CONSIGNE ÉCRITE
Dans le texte, quelle est la longueur du tuyau du camion-citerne de l'équipe chinoise à la centrale nucléaire de Fukushima ?

TEXTE

Arigatõ !

Paco est au Japon depuis presque trente ans. Professeur universitaire, il tient à nous remercier pour nos prières pour son pays et nous parler de ce qui s’est passé pendant ces dernières semaines.

Quelqu’un que j’aime beaucoup vient de m’écrire: avec ses deux enfants malades, ils prient beaucoup pour nous. Il a été impressionné par l’image de l’empereur, agenouillé pour parler avec des victimes du tremblement de terre, au palais des sports de Tokyo, le « budõkan », palais des arts martiaux. 

Ceci m’a fait penser à ce que décrit Nitobe dans son livre “Bushido”, l’âme du Japon. Un vieillard ôte son chapeau pour saluer une missionnaire qui travaille dans son potager et qui lui dit : « Monsieur, je vous prie, pas de manières, nous sommes en pleine campagne ». Et le paysan de répondre : « Puisque je ne peux pas partager mon chapeau avec vous parce qu’il est petit pour nous deux, permettez-moi de partager avec vous la rigueur du soleil. »

On trouve souvent au Japon cette attitude solidaire et humble. Les gens savent normalement écouter, se mettre à la place de l’autre. Cette vertu est admirable, je l’avoue, moi qui suis un moulin à paroles, défaut dominant. Je n’ai jamais détecté en mes vingt-huit ans ici la moindre impatience chez mon « interlocuteur » qui m’écoute en souriant et en hochant la tête. Il va sans dire que mon défaut ne fait que croître.

Et avec cette politesse, il y a leur reconnaissance. « Sumimasen », je regrette, et « arigatô », merci, sont les deux mots les plus employés au quotidien et abondamment en des circonstances extrêmes comme celle que nous sommes en train de vivre. Hier, j’ai été bouleversé par cette octogénaire, à la télévision, qui a quitté son refuge pour remercier des soldats américains qui leur avaient porté des bouteilles d’eau. Elle a pris dans ses mains celles de l’officier et les larmes aux yeux, révérence sur révérence, et répété inlassablement « arigatõ », « arigatõ », « arigatõ ».

J’en ai pris pour mon grade et je viens remercier pour tous les messages de soutien et surtout pour tant de prières qui déclenchent et continueront de provoquer autant de petits et de gros miracles. Sans doute la plupart resteront cachés parce qu’ils se passent au niveau du cœur, au plus profond de l’âme, mais il y en a que l’on voit quand même, pour preuve, le miracle d’une solidarité sans précédents qui devrait avoir, sans aucun doute, des conséquences très positives dans les relations entre les peuples. 

À la centrale nucléaire de Fukushima nous avons une équipe de Chinois, pourvus d’un camion citerne avec un tuyau de 62 mètres, en mesure d’injecter à longue distance, des tonnes d’eau pour réfrigérer les réacteurs, des Américains avec des robots-crones utilisés en Irak et en Afghanistan et dont ils se servent ici pour un but très différent, des experts français, coréens, allemands, etc.

INFORMATIONS FOURNIES
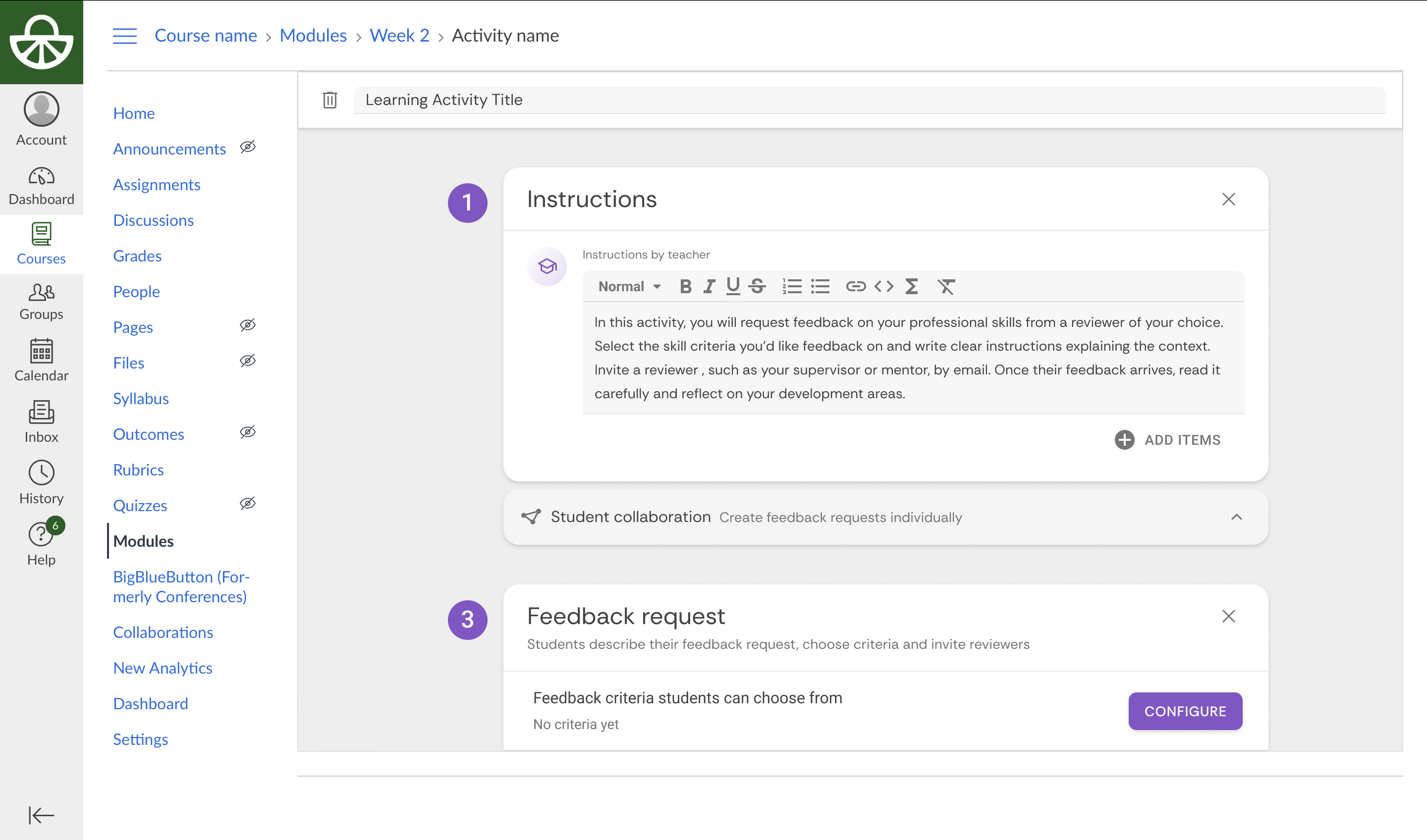The height and width of the screenshot is (840, 1427).
Task: Open the Normal text style dropdown
Action: [x=629, y=286]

RÉSULTAT DE LA TÂCHE
Le tuyau mesure 62 mètres.